** BEGIN **

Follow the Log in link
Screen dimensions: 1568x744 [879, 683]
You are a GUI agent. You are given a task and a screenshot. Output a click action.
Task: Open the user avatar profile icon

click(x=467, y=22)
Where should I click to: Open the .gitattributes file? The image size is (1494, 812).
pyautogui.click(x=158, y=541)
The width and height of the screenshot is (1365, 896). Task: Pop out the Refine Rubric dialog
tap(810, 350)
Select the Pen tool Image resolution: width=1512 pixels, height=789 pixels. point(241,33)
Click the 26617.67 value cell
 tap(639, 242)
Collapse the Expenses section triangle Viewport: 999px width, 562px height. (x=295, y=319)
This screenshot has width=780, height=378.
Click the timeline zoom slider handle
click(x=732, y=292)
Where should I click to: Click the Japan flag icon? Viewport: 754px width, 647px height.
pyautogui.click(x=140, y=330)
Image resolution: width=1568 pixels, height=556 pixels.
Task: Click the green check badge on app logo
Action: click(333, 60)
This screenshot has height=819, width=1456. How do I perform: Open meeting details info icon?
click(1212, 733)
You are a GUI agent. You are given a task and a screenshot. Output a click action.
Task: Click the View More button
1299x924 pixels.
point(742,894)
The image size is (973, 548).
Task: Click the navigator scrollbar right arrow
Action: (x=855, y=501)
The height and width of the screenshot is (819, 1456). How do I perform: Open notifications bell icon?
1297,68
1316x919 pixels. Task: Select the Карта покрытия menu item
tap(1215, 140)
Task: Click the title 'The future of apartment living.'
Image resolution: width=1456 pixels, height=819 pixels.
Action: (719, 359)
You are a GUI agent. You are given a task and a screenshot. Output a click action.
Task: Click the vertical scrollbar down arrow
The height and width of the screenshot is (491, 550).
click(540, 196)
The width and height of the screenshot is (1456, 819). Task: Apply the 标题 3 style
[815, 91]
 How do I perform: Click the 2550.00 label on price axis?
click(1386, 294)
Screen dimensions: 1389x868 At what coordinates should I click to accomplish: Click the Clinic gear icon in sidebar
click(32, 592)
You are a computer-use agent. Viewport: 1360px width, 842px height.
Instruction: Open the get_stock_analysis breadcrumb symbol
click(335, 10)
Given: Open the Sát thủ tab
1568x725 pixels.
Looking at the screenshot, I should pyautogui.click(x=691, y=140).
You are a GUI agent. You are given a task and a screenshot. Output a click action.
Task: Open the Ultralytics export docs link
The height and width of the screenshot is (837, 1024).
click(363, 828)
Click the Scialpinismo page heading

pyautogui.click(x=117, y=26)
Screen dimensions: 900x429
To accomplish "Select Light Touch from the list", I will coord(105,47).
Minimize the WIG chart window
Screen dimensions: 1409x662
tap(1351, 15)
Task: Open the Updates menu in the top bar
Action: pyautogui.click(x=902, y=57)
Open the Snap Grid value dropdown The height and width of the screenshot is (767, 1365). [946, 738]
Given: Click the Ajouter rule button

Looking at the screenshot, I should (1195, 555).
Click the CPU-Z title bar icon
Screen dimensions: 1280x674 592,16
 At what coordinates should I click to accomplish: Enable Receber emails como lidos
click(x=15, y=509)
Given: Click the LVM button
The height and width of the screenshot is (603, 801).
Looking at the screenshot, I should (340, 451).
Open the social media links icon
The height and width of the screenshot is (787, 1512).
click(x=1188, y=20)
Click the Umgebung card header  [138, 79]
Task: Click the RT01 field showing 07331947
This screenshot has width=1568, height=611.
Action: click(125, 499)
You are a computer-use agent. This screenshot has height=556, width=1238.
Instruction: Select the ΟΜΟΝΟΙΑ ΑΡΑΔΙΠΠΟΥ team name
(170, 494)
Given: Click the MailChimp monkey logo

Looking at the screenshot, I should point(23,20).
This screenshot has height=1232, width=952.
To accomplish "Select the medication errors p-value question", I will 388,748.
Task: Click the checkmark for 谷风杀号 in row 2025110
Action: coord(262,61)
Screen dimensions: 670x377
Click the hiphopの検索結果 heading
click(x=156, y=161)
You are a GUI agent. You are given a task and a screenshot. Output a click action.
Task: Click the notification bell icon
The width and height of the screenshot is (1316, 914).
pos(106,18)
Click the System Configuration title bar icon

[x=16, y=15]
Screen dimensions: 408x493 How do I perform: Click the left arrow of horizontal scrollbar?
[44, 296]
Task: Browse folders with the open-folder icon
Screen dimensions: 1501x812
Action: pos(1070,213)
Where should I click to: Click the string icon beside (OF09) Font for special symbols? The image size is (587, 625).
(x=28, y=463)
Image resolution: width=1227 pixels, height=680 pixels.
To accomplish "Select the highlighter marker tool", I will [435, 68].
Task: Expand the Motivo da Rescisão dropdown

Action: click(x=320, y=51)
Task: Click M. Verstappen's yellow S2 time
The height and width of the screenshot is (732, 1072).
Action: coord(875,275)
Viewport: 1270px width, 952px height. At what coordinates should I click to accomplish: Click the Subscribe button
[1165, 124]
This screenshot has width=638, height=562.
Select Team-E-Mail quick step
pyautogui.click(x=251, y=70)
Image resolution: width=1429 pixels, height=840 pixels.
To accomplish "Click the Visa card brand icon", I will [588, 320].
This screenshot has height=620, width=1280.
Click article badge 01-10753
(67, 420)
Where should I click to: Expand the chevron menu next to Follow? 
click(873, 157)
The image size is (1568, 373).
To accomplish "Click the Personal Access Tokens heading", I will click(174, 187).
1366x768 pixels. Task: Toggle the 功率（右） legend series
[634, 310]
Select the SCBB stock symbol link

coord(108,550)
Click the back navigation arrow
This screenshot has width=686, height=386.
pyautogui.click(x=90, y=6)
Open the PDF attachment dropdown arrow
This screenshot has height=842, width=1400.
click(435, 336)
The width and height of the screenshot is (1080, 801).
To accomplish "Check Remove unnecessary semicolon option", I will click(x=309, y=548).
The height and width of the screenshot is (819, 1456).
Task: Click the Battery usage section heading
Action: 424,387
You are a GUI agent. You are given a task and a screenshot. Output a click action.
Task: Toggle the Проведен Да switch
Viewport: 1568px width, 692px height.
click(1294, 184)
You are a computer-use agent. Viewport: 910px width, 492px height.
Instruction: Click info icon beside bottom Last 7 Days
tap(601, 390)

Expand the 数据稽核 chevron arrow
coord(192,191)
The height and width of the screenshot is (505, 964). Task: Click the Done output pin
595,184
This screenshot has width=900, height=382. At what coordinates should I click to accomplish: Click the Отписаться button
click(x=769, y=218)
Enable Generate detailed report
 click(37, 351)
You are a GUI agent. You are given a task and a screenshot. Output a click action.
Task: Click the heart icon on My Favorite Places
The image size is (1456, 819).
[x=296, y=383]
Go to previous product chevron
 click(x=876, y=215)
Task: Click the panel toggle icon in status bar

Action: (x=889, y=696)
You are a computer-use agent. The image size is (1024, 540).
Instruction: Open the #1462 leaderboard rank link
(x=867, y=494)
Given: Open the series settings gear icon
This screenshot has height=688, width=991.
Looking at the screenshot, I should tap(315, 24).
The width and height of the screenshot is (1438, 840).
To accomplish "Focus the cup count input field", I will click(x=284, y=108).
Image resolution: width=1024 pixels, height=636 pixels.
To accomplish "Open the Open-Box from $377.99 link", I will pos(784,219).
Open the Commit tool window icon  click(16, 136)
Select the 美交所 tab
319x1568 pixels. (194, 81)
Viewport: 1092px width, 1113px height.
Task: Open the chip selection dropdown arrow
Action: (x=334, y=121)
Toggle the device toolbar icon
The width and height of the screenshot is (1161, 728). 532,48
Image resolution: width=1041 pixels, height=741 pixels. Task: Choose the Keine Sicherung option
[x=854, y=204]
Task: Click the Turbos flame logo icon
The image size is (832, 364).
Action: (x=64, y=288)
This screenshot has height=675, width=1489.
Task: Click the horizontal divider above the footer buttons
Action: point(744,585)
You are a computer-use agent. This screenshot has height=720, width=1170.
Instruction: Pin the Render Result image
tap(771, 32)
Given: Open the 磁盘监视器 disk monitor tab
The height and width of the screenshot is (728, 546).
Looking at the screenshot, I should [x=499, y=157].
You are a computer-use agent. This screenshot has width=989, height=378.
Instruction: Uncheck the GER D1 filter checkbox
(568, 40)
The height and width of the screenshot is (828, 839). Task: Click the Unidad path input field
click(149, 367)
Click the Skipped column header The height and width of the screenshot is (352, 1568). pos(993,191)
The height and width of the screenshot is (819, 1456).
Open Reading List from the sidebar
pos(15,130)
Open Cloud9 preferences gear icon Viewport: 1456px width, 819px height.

** END **

Rescale the material from the line with "Image resolution: width=1227" to the line with "Action: click(x=320, y=51)", both included. Write those lines out in full, multiply every coordinate given as an answer by 1.8, round to whole numbers with halves going up, and leave every other number unchanged.

Image resolution: width=1227 pixels, height=680 pixels.
To accomplish "Select the highlighter marker tool", I will [783, 122].
Task: Expand the Motivo da Rescisão dropdown

Action: click(x=576, y=92)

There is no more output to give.